━━ DATA
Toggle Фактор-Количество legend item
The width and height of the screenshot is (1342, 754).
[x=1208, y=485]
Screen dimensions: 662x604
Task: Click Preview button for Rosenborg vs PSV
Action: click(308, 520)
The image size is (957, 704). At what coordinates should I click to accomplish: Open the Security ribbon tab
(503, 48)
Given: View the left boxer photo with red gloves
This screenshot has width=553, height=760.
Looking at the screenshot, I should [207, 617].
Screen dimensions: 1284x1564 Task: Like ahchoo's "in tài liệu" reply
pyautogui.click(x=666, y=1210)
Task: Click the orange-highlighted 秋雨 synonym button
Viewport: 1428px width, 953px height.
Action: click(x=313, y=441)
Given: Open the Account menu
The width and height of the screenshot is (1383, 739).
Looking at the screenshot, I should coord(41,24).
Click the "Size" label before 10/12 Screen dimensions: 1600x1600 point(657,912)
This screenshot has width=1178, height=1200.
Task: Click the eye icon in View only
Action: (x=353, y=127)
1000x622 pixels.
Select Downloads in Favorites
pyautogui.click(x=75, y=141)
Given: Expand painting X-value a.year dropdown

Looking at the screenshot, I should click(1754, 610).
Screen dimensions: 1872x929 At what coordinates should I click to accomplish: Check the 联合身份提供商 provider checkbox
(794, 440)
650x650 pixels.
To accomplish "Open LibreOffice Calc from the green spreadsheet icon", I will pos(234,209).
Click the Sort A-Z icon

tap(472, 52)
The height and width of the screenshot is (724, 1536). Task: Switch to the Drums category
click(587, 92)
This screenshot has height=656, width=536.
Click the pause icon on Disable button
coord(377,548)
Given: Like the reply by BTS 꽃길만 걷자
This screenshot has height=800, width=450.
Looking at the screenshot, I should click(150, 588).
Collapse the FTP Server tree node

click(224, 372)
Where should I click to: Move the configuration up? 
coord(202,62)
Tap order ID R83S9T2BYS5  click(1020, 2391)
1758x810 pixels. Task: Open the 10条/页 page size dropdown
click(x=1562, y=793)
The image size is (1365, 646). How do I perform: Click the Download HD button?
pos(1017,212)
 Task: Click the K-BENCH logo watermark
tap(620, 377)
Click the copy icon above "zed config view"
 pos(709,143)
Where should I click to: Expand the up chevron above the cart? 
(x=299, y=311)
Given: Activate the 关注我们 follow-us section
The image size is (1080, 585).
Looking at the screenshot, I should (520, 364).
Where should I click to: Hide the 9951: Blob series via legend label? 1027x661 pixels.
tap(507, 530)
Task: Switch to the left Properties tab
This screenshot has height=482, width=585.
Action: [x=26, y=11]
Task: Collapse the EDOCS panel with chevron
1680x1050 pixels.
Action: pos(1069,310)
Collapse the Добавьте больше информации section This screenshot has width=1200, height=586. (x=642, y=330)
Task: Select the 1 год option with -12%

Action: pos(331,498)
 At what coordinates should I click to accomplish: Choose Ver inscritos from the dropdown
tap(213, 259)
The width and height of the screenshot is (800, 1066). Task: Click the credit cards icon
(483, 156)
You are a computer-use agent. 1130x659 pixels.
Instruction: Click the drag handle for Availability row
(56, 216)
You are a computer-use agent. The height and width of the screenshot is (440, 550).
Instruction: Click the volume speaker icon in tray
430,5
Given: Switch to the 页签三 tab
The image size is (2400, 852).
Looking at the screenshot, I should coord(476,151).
━━━━
DIRECTIONS FOR THIS TASK: Match on "section" and copy out every line of the entries that contains it.

EXERCISE SOLUTION:
Given: Activate the 关注我们 follow-us section
Collapse the Добавьте больше информации section This screenshot has width=1200, height=586. (x=642, y=330)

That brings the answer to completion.